# What needs to be done
Check each line of the listing below for the string "text", then copy every line that has it.

# Supplied data
▶

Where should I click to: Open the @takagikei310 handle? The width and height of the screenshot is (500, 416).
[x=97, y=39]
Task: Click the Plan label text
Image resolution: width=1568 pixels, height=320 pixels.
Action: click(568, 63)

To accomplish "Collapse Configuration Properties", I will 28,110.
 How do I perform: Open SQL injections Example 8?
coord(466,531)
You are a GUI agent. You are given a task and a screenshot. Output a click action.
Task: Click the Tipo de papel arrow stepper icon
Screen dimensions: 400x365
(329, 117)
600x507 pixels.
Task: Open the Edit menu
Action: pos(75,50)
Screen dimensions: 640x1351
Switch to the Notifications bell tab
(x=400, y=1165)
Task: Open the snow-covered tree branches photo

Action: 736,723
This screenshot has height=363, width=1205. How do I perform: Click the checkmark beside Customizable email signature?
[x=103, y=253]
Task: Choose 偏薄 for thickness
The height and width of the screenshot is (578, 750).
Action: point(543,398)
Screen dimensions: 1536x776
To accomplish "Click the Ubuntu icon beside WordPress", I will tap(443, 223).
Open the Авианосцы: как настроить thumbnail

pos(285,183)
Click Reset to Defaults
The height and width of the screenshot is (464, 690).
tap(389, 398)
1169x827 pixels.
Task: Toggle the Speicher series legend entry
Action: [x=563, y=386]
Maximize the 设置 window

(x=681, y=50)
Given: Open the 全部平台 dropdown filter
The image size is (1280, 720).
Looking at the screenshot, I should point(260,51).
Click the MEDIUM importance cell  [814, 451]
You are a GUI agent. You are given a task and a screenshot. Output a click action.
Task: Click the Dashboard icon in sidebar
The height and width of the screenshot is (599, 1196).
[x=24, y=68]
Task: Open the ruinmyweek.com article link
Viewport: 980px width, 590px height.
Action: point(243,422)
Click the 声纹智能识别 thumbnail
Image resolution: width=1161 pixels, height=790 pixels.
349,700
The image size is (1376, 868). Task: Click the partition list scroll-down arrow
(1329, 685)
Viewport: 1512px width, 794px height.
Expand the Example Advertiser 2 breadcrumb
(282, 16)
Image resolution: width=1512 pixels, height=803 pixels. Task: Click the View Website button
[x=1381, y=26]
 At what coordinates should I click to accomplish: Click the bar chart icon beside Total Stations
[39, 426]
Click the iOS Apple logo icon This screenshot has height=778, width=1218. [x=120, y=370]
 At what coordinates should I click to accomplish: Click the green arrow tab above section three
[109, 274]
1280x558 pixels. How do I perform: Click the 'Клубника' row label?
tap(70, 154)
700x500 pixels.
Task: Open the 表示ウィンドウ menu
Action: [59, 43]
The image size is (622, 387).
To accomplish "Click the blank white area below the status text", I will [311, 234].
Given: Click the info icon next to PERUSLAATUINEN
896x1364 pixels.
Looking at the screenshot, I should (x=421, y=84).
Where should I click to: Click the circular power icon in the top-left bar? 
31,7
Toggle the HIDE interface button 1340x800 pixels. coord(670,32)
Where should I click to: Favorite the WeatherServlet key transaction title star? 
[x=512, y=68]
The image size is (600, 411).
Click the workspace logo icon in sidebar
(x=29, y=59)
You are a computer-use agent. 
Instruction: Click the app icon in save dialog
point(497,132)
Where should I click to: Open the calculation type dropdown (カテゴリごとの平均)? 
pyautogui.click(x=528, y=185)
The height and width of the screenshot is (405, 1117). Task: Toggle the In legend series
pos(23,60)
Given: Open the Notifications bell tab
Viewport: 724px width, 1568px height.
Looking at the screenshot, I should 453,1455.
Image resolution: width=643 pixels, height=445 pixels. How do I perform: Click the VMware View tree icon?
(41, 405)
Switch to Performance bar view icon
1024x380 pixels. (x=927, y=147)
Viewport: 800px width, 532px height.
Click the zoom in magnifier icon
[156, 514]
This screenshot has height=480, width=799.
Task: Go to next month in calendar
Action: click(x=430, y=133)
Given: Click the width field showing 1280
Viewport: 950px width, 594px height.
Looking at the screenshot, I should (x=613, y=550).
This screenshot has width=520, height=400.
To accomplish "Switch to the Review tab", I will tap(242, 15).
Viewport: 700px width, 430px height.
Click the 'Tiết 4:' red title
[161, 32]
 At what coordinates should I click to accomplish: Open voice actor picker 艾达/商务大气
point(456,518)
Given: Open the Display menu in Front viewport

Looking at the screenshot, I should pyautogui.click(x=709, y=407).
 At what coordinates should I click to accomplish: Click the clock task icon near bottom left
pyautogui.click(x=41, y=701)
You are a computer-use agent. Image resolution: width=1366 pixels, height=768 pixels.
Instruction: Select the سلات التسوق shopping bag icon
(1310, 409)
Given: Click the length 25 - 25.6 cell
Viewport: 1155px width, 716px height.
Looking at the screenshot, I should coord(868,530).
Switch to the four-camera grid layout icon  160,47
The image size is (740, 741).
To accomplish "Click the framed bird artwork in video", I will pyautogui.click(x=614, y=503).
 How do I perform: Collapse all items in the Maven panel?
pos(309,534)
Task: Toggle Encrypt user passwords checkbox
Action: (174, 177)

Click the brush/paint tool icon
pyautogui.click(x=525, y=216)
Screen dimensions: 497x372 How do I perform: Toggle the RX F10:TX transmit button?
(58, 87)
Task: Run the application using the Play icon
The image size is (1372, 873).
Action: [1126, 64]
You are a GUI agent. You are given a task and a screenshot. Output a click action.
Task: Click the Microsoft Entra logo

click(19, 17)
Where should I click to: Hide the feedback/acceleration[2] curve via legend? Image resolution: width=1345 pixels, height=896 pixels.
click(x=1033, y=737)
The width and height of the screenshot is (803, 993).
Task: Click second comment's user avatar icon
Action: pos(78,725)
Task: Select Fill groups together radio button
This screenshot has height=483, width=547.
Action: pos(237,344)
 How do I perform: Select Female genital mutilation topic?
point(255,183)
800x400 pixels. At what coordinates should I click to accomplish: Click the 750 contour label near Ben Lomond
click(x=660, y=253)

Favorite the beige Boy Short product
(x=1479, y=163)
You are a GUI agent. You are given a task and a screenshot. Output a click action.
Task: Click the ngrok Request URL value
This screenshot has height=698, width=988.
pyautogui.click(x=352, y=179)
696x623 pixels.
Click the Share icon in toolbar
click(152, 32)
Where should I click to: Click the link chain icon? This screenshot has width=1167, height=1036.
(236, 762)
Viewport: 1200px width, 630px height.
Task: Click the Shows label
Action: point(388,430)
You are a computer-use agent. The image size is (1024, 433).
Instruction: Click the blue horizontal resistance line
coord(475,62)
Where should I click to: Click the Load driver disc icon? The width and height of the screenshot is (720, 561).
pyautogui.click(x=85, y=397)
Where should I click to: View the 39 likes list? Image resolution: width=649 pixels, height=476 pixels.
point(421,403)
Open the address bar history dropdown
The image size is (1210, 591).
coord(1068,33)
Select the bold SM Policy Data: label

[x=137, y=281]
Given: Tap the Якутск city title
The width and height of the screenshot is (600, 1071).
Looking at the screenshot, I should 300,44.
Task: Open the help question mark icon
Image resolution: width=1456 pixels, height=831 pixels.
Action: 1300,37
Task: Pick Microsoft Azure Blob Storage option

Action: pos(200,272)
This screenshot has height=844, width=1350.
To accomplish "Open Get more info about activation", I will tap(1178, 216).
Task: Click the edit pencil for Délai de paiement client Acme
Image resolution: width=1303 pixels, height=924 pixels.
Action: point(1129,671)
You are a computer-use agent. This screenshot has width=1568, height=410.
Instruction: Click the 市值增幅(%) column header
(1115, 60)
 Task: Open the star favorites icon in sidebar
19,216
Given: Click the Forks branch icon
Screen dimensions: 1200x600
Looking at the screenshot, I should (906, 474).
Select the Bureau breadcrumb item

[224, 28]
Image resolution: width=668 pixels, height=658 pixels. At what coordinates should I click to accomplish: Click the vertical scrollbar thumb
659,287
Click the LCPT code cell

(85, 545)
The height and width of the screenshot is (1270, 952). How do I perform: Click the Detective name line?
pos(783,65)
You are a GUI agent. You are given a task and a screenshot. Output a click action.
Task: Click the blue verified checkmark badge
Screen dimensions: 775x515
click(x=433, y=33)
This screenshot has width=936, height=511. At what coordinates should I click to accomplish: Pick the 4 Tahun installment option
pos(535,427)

◀

# Answer space
Task: Click the Plan label text
To accomplish "Click the blank white area below the status text", I will [311, 234].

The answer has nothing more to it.